请改写HDFS写数据过程的原文中的一段，从包含“- * @param f”的地方开始，到“to be used.”之后结束。改写时把“overwritten”换成“replaced”。

练习原文>

====================

HDFS的写数据过程分析
来源:互联网 发布:淘宝上货最少几件 编辑:程序博客网 时间:2024/05/23 17:45
HDFS的写数据过程分析
在整个过程中,DFSClient 是个很重要的类,从名称就可以看出,他表示 HDFS 的 Client,是整个 HDFS 的 RPC 机制的客户端部分。我们对 HDFS 的操作,是通过 FileSsytem 调用的DFSClient 里面的方法。FileSystem 是封装了对 DFSClient 的操作,提供给用户使用的我们通过FileSystem类可以操控HDFS, 那我们就从这里开始分析写数据到HDFS的过程。在我们向 HDFS 写文件的时候,调用的是 FileSystem.create(Path path)方法,我们查看这个方法的源码,通过跟踪内部的重载方法,可以找到这个方法是抽象类,没有实现。那么我们只能向他的子类寻找实现。FileSystem 有个子类是 DistributedFileSystem,在我们的伪分布环境下使用的就是这个类。我们可以看到DistributedFileSystem 的这个方法的实现
- /**
- * Opens an FSDataOutputStream at the indicated Path with write-progress
- * reporting.
- * @param f the file name to open
- * @param permission
- * @param overwrite if a file with this name already exists, then if true,
- * the file will be overwritten, and if false an error will be thrown.
- * @param bufferSize the size of the buffer to be used.
- * @param replication required block replication for the file.
- * @param blockSize
- * @param progress
- * @throws IOException
- * @see #setPermission(Path, FsPermission)
- */
- public abstract FSDataOutputStream create(Path f,
- FsPermission permission,
- boolean overwrite,
- int bufferSize,
- short replication,
- long blockSize,
- Progressable progress) throws IOException;
点create方法 按ctrl+T 点击DistributedFileSystem 进进去了:注意返回值 FSDataOutputStream。这个返回值对象调用了自己的构造方法, 构造方法的第一个参数是 dfs.create()方法。 我们关注一下这里的 dfs 对象是谁,create 方法做了什么事情。现在进入这个方法的实现,
- public FSDataOutputStream create(Path f, FsPermission permission,
- boolean overwrite,
- int bufferSize, short replication, long blockSize,
- Progressable progress) throws IOException {
- statistics.incrementWriteOps(1);
- return new FSDataOutputStream
- (dfs.create(getPathName(f), permission,
- overwrite, true, replication, blockSize, progress, bufferSize),
- statistics);
- }
final DFSOutputStream result = new DFSOutputStream(src, masked,
- /**
- * Create a new dfs file with the specified block replication
- * with write-progress reporting and return an output stream for writing
- * into the file.
- *
- * @param src stream name
- * @param permission The permission of the directory being created.
- * If permission == null, use {@link FsPermission#getDefault()}.
- * @param overwrite do not check for file existence if true
- * @param createParent create missing parent directory if true
- * @param replication block replication
- * @return output stream
- * @throws IOException
- * @see ClientProtocol#create(String, FsPermission, String, boolean, short, long)

====================

来源信息>
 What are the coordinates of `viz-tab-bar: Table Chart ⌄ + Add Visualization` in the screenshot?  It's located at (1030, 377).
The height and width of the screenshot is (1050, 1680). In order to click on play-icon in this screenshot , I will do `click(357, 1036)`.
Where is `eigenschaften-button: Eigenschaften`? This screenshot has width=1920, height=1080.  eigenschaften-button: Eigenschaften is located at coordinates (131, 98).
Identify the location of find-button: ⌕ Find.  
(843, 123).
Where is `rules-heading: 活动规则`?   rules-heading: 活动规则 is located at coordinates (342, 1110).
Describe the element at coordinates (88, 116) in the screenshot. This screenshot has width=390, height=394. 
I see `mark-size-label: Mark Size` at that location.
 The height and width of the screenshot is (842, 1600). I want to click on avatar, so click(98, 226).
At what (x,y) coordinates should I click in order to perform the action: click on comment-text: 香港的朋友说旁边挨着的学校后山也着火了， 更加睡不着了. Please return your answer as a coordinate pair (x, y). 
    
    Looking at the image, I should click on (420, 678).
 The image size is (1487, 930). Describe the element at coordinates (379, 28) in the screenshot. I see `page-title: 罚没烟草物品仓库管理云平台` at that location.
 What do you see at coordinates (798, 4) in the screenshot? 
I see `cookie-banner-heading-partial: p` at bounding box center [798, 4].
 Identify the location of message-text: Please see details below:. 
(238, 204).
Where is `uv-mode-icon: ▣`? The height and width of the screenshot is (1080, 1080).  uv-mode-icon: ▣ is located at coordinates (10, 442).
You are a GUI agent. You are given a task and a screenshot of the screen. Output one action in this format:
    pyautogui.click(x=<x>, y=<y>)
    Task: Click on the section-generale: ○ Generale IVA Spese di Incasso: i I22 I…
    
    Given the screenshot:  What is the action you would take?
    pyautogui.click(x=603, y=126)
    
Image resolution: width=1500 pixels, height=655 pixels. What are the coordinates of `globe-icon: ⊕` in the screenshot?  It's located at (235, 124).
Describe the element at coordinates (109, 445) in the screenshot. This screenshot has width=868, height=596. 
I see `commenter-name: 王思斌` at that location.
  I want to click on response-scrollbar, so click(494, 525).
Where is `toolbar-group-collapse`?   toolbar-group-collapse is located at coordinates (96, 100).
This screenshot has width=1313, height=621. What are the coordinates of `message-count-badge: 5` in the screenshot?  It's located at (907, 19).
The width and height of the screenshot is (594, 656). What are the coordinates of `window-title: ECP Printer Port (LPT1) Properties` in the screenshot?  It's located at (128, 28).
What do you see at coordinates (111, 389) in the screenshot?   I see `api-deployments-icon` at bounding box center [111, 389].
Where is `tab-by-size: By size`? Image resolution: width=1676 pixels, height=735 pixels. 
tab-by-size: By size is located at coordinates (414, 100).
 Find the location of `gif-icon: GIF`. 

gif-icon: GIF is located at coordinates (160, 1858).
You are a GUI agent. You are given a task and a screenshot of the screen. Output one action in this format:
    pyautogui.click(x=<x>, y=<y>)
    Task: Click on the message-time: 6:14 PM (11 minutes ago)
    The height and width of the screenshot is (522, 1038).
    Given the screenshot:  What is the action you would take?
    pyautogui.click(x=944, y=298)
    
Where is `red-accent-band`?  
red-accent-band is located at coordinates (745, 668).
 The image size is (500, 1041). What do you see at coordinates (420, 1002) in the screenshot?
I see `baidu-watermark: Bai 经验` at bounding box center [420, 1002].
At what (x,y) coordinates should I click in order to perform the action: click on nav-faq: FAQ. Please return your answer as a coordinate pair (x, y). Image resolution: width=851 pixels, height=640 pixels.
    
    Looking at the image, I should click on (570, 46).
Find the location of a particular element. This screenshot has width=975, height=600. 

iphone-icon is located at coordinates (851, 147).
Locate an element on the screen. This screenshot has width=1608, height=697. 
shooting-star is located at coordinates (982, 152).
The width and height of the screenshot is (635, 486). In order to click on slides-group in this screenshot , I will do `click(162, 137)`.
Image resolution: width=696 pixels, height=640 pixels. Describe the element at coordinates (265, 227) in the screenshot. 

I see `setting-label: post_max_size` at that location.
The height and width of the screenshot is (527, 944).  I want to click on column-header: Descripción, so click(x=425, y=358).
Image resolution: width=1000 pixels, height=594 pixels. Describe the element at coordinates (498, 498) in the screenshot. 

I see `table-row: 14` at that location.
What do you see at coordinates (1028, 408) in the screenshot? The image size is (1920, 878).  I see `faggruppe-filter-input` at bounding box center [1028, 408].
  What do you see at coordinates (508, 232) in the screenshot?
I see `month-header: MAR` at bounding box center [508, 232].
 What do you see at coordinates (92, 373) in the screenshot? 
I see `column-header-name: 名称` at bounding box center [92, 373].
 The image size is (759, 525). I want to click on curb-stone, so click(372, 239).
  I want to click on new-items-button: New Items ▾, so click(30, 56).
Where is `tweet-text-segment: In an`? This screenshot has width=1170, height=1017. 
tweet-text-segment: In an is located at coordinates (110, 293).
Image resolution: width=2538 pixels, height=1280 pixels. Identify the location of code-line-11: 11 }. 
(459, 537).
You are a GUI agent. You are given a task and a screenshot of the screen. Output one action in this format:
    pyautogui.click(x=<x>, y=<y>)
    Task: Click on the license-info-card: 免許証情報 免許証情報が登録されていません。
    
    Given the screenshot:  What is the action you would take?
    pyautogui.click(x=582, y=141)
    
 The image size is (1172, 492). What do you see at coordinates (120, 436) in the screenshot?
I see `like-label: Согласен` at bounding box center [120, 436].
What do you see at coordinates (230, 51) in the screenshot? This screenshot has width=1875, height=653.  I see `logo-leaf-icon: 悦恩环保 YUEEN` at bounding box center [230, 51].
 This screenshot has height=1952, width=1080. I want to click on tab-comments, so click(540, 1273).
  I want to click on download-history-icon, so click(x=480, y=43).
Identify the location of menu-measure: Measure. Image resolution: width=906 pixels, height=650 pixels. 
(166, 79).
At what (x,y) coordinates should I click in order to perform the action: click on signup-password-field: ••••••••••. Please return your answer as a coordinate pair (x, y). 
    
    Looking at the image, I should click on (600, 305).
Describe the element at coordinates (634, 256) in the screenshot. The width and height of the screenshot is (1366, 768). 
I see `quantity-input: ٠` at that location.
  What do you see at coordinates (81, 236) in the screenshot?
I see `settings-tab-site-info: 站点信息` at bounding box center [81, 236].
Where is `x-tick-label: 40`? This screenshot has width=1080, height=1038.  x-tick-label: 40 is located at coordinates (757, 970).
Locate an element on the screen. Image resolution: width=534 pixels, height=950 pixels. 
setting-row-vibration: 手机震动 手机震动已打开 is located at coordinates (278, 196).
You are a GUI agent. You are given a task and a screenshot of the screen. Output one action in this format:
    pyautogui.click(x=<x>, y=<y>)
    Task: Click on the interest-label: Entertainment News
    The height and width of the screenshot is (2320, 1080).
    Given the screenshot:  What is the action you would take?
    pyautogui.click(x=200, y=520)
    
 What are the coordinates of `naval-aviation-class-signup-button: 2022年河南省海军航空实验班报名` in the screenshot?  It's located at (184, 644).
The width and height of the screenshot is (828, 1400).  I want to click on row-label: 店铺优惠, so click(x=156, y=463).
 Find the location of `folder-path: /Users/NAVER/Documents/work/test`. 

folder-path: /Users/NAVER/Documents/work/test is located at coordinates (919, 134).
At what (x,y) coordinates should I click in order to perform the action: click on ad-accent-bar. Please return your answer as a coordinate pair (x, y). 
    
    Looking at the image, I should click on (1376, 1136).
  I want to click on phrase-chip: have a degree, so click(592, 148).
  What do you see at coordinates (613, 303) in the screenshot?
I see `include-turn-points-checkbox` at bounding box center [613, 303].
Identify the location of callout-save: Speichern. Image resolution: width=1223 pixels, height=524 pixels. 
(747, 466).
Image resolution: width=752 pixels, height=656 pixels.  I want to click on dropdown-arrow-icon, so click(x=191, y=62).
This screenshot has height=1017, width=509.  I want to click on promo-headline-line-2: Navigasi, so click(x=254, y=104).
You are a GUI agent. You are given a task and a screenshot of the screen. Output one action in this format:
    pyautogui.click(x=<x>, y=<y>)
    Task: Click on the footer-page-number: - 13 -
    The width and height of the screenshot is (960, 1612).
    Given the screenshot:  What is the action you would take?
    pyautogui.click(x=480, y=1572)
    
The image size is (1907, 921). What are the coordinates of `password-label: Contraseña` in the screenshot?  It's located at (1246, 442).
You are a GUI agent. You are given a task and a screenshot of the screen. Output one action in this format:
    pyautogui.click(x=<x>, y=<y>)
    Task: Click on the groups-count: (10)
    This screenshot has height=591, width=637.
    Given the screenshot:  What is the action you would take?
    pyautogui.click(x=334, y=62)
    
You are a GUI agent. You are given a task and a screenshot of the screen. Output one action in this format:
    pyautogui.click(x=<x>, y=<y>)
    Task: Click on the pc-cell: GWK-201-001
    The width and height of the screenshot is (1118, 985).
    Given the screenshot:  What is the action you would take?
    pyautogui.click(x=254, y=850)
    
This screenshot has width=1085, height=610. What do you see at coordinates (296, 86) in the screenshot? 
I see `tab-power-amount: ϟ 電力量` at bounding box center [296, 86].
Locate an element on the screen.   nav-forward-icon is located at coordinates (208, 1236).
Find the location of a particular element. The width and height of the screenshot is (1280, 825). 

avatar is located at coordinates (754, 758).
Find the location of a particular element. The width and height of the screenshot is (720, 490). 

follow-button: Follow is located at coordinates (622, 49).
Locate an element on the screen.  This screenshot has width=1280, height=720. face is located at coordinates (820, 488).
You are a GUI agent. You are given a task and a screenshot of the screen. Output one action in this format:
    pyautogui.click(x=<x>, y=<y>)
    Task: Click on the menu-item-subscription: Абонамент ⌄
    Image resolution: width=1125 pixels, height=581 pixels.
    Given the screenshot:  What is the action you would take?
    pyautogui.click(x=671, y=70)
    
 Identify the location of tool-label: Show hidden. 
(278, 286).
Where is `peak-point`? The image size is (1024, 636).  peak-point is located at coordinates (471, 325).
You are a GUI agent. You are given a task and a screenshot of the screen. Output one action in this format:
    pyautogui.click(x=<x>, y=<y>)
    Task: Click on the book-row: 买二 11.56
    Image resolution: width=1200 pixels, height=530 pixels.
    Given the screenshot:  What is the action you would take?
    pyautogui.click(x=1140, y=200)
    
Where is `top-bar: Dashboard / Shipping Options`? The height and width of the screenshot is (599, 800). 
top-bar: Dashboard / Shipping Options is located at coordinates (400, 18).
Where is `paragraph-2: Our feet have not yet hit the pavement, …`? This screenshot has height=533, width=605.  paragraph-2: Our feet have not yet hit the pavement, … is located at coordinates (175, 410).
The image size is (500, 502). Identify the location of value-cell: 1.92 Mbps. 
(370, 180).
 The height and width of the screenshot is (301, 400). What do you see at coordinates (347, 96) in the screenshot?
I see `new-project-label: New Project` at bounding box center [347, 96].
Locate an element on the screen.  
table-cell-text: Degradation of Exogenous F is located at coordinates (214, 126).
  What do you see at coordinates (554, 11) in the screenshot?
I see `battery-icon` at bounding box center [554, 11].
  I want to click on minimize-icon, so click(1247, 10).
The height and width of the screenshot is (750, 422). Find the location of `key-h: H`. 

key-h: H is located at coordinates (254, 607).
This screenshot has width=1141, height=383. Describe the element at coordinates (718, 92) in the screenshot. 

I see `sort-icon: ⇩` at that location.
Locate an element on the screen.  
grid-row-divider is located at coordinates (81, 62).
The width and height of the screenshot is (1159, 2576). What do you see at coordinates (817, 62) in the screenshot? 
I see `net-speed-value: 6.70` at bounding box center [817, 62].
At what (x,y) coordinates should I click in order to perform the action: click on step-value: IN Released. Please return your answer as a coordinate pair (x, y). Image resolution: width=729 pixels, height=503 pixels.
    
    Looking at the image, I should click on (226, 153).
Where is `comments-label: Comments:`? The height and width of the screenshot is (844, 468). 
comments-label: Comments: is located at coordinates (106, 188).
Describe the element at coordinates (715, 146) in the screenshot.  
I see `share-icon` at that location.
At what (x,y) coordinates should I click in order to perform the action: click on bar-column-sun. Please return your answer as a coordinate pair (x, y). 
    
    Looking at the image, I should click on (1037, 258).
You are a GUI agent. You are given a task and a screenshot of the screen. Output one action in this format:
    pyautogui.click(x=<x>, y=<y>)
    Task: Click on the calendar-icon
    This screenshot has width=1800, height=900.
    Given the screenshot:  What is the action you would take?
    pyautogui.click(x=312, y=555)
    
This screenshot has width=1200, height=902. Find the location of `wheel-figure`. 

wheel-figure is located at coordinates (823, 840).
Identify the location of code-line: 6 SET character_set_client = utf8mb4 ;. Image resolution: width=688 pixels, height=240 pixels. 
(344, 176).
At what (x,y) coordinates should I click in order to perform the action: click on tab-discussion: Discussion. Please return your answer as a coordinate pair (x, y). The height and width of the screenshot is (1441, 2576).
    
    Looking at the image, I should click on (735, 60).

====================

输出结果>
- * @param f the file name to open
- * @param permission
- * @param overwrite if a file with this name already exists, then if true,
- * the file will be replaced, and if false an error will be thrown.
- * @param bufferSize the size of the buffer to be used.